Dogwood Joins the Call to End Dirty Biomass Subsidies
October 31, 2013
Re: End Federal Tax Subsidies for Dirty Biomass Energy
For many years, federal and state policies have promoted biomass energy—in particular, burning trees and other woody materials from the nation’s forests in power plants—as a “clean” and “renewable” source of energy. These policies, ranging from regulatory exemptions to tax credits and subsidies, have facilitated a boom in bioenergy development in many parts of the country.

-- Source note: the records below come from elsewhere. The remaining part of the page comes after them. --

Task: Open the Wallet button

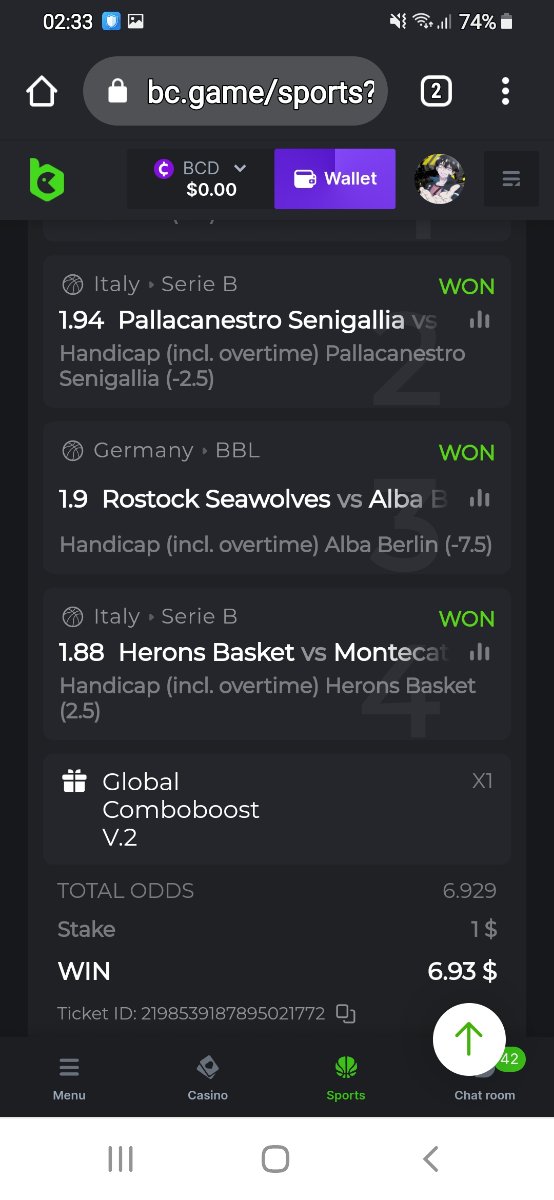Action: [x=335, y=179]
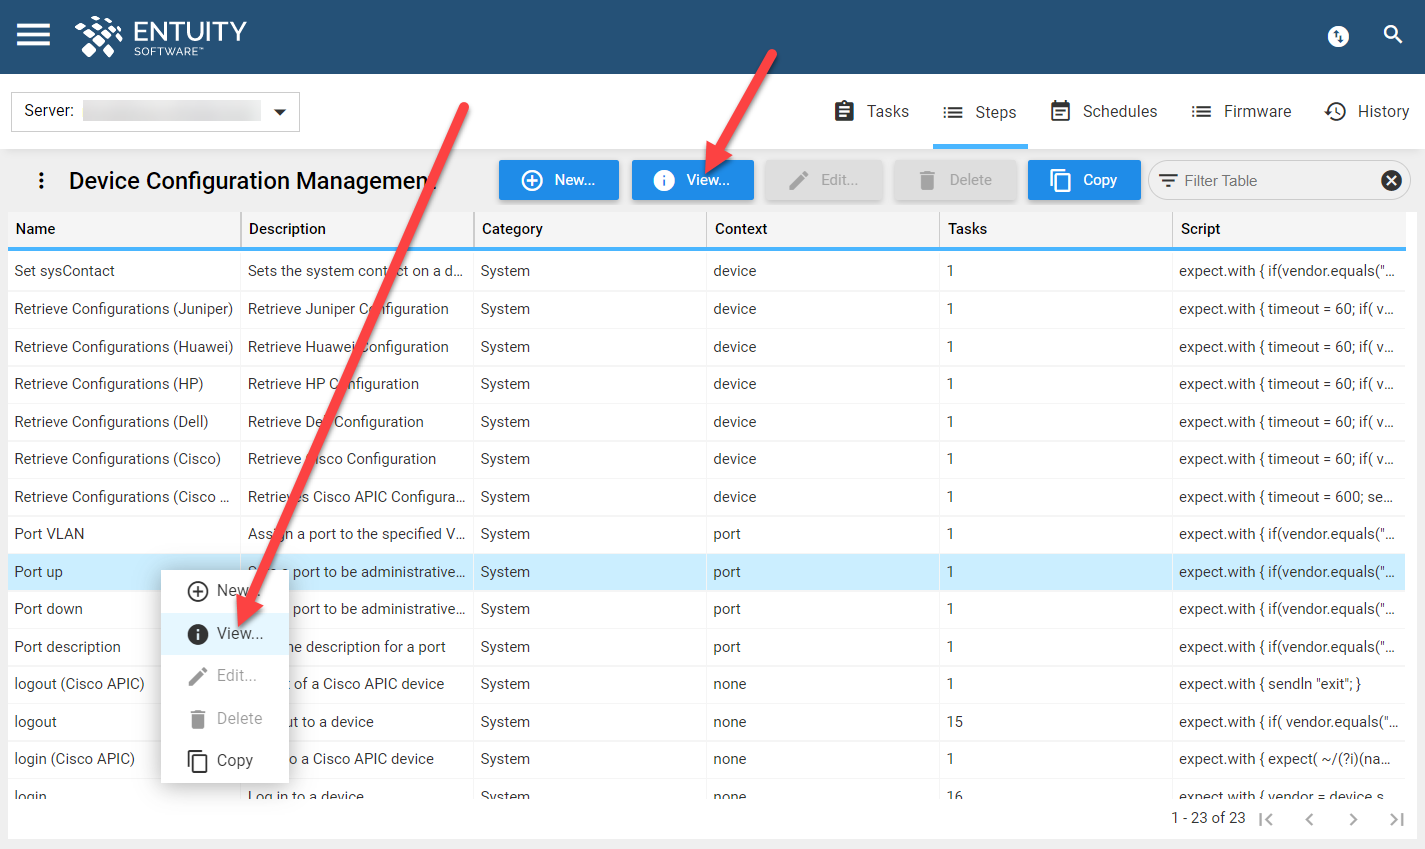Click the Schedules calendar icon
The width and height of the screenshot is (1425, 849).
pyautogui.click(x=1059, y=111)
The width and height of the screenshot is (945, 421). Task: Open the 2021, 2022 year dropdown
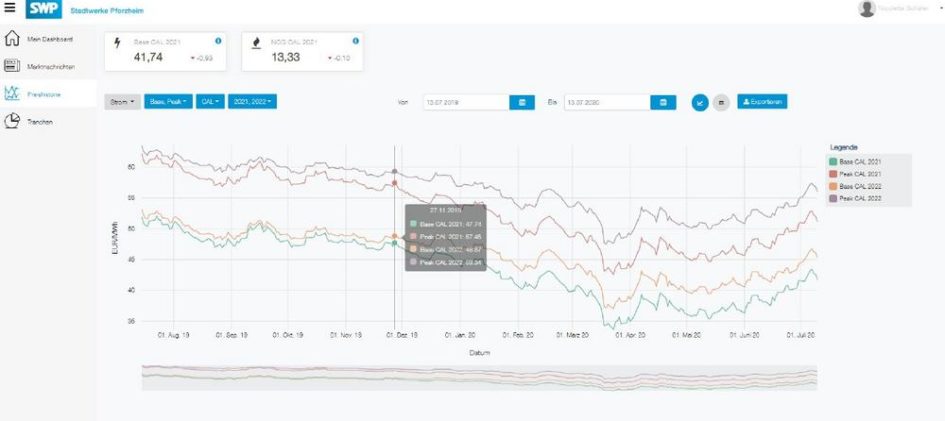[252, 102]
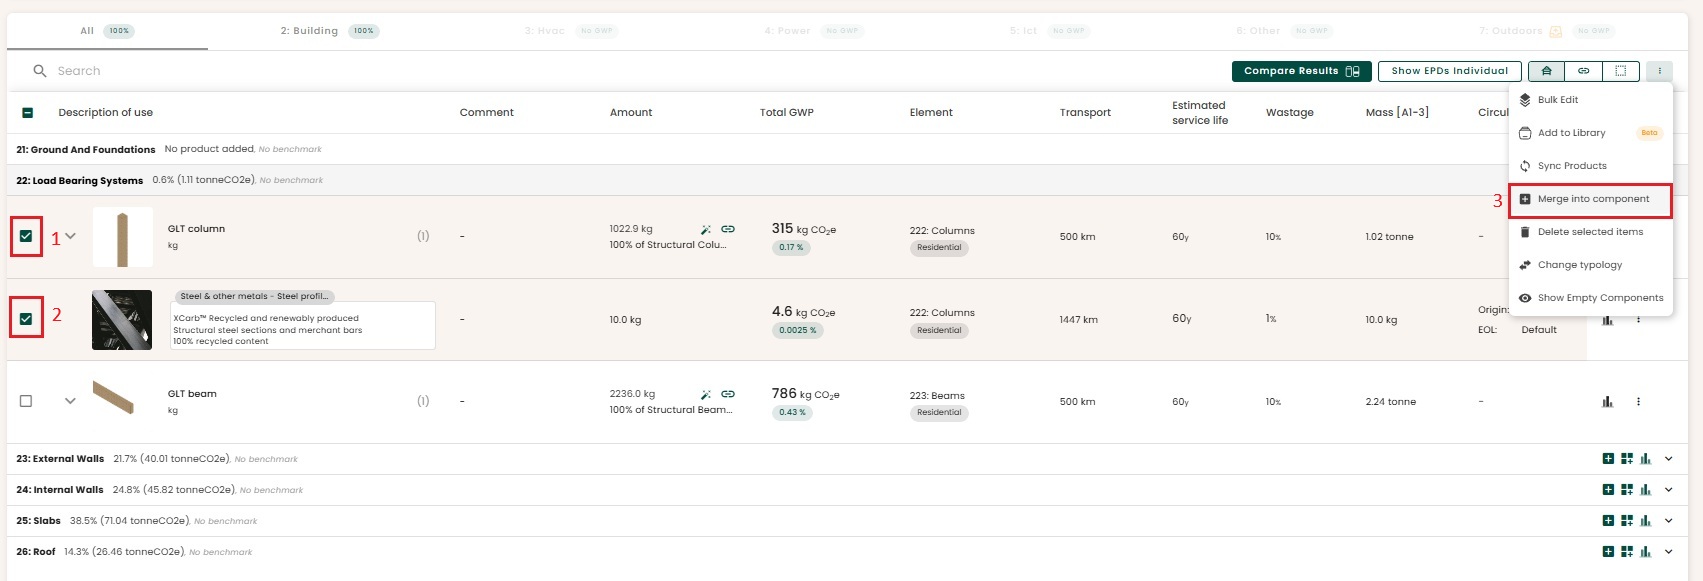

Over that same period, however, numerous scientific studies have shown that low-efficiency wood-fired power plants are neither “clean” nor “carbon neutral” within a timeframe relevant to addressing climate change. Accordingly, we ask that you either remove biomass from the Production Tax Credit or at least restrict it to the most efficient forms with the lowest net carbon dioxide (CO2) emissions. At the smoke stack, biomass-fueled power plants emit far more CO2 per megawatt-hour of electricity generated than
fossil fueled plants, and current science shows that burning biomass for energy can increase atmospheric CO2 concentrations for many decades, even if it displaces fossil fuels.

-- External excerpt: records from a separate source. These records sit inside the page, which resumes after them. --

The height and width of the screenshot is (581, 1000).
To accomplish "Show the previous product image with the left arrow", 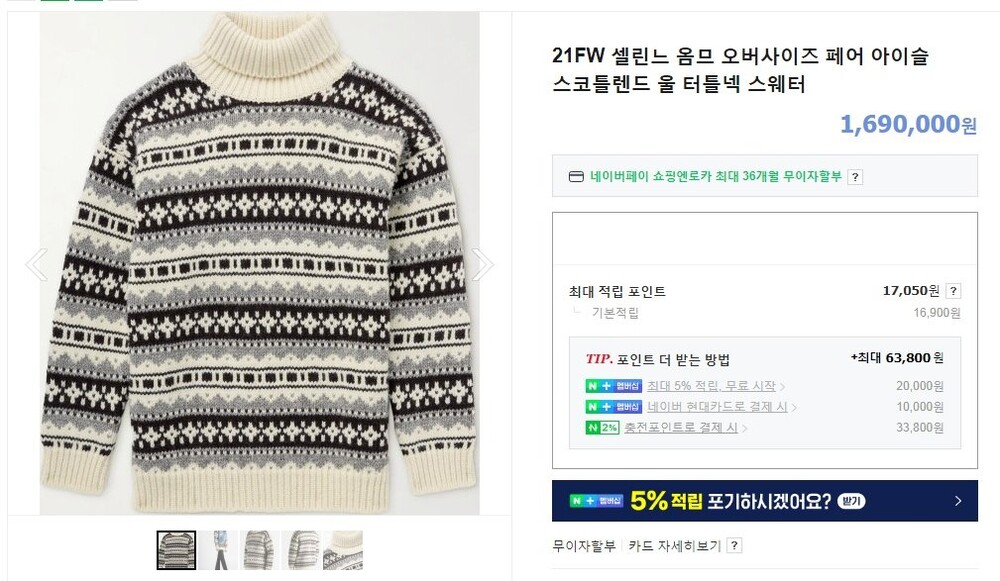I will (36, 264).
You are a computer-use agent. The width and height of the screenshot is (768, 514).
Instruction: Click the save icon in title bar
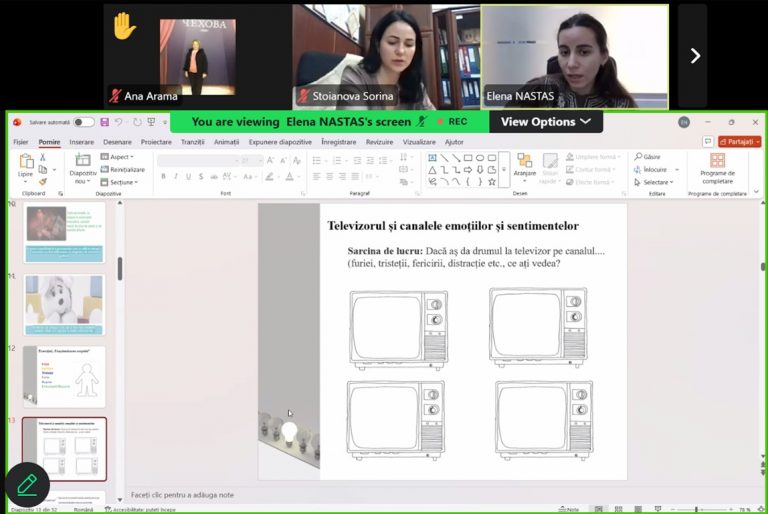tap(103, 122)
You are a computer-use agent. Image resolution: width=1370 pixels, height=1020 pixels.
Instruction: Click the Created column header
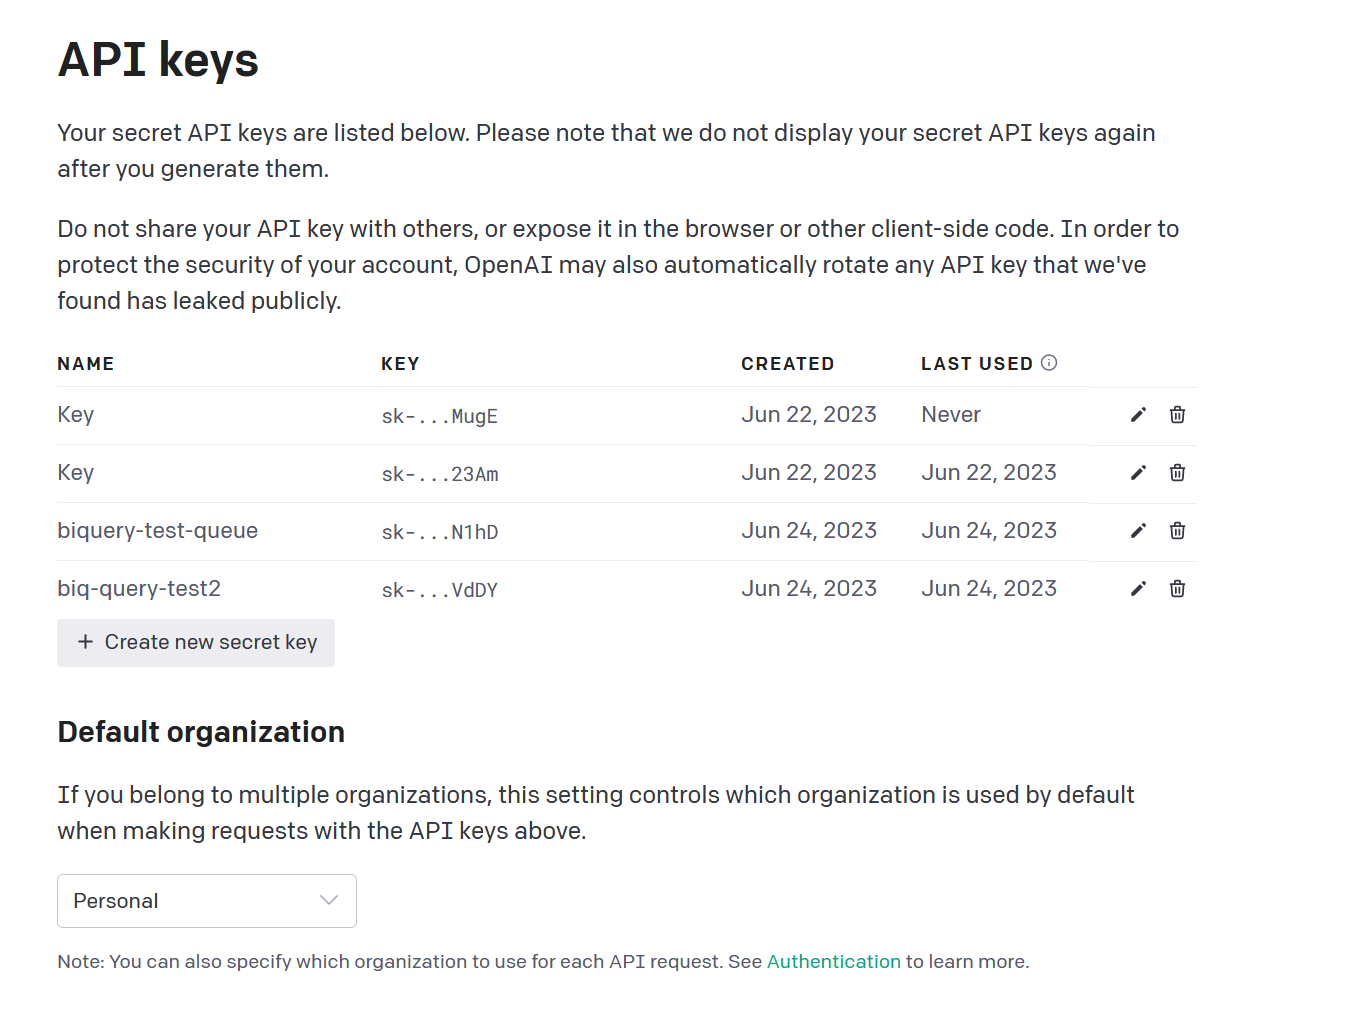787,364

Whether fossil or biogenic in origin, once CO2 is in the atmosphere, it contributes to climate disruption equally. To reflect this reality, federal policy must no longer give generous incentives to this entire industry categorically. Instead, lawmakers and regulators must meet the challenge of credibly accounting for biomass CO2 emissions in both regulatory and incentive programs.

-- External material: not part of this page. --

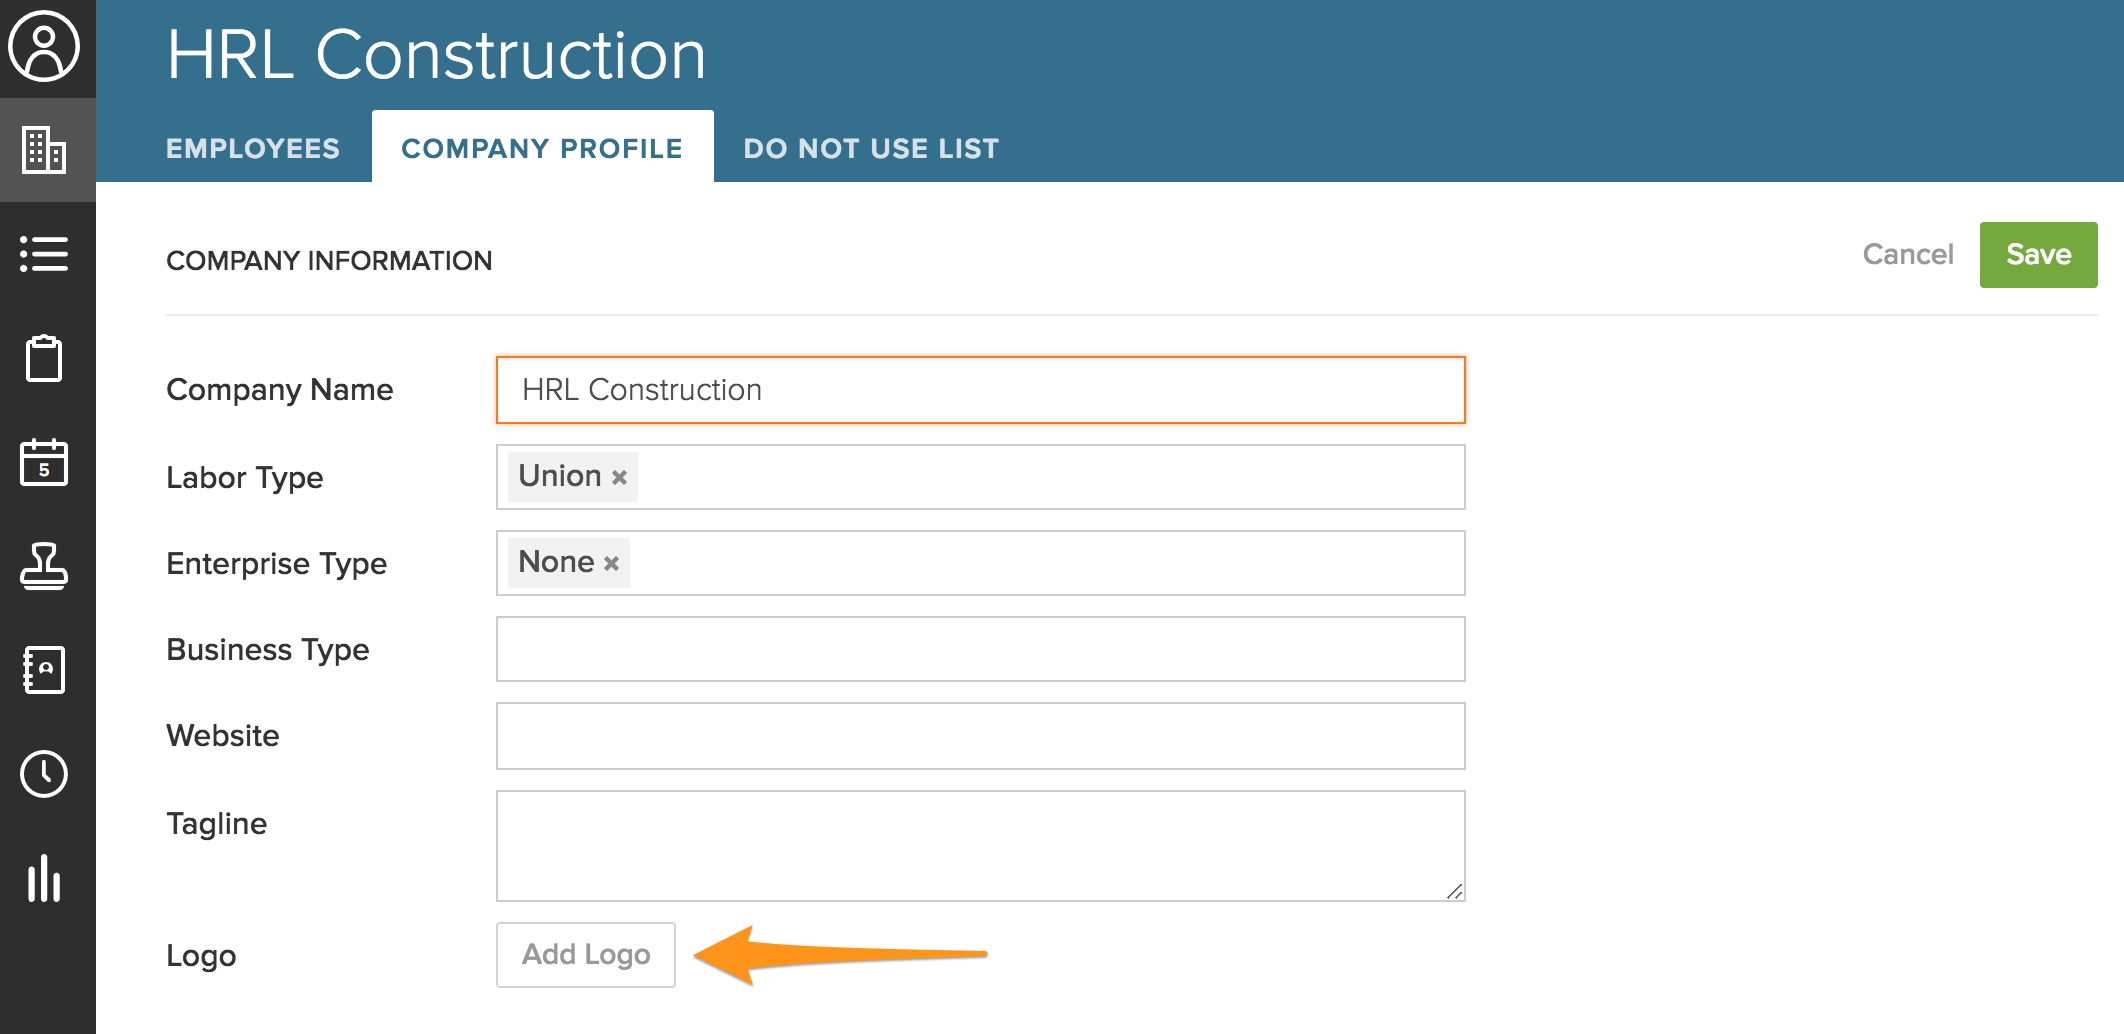Open the bar chart reports icon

Intensive forest harvesting for bioenergy represents a significant new demand that both threatens forest resources and competes with the existing wood-products industry. According to industry data, operating biomass energy facilities currently consume about 48 million tons of wood per year. Facilities currently permitted and planned will consume another 43 million tons of fuel per year by 2020. At least 78% of this demand will be sourced from forests, an amount of wood equivalent to that yielded by clearcutting 421,000 acres of U.S. forests per year. These totals do not include manufacturing of wood pellets, primarily for export to markets in Europe, which is projected to require another 44 million tons of wood annually by 2020.
Emissions from the existing and emerging bioenergy industry are significant. Burning one ton of green wood emits almost exactly one ton of CO2, thus the tens of millions of tons of wood used as fuel represent a substantial transfer of forest carbon into the atmosphere each year. Biomass-fueled power plants also emit conventional air pollutants that harm public health, including particulate matter and nitrogen oxides, at levels comparable to fossil fuels.
Given the current exponential growth of the bioenergy industry and its environmental consequences, it is time to reexamine federal support for biomass energy. The production tax credit (PTC) for biomass alone will remove more than $2 billion from the Treasury through 2020 if current trends continue. The operator of a 50 MW biomass power plant is eligible for up to $4.5 million per year in taxpayer support through the PTC, along with millions more in other state and federal renewable energy subsidies that are direct cash
payments—regardless of whether the plant’s emissions worsen climate change rather than help address it. In an era of extreme fiscal constraint—and facing a climate crisis that demands immediate and effective greenhouse gas emissions reductions—we cannot afford to be spending scarce public dollars on “alternatives” that exacerbate the problem.
The undersigned organizations request that Congress either eliminate or significantly restrict the PTC for biomass energy. At minimum, before receiving any credit, biomass generators should be required to demonstrate (a) net greenhouse gas reductions by 2020, using a baseline that reflects what otherwise would have happened to the materials used as fuel over that same time period; and (b) achievement of at least 60% efficiency in converting biomass to useful energy (e.g., through combined heat and power
applications). We also ask that other biomass subsidy programs, including those administered by the Departments of Energy and Agriculture, be eliminated or carefully reviewed and revised to ensure compliance with similar standards. The science is clear: the utility-scale expansion of burning wood for energy threatens our forests, our climate, and the health of our communities. Decisions about how to spend scarce public dollars should prioritize truly clean alternatives.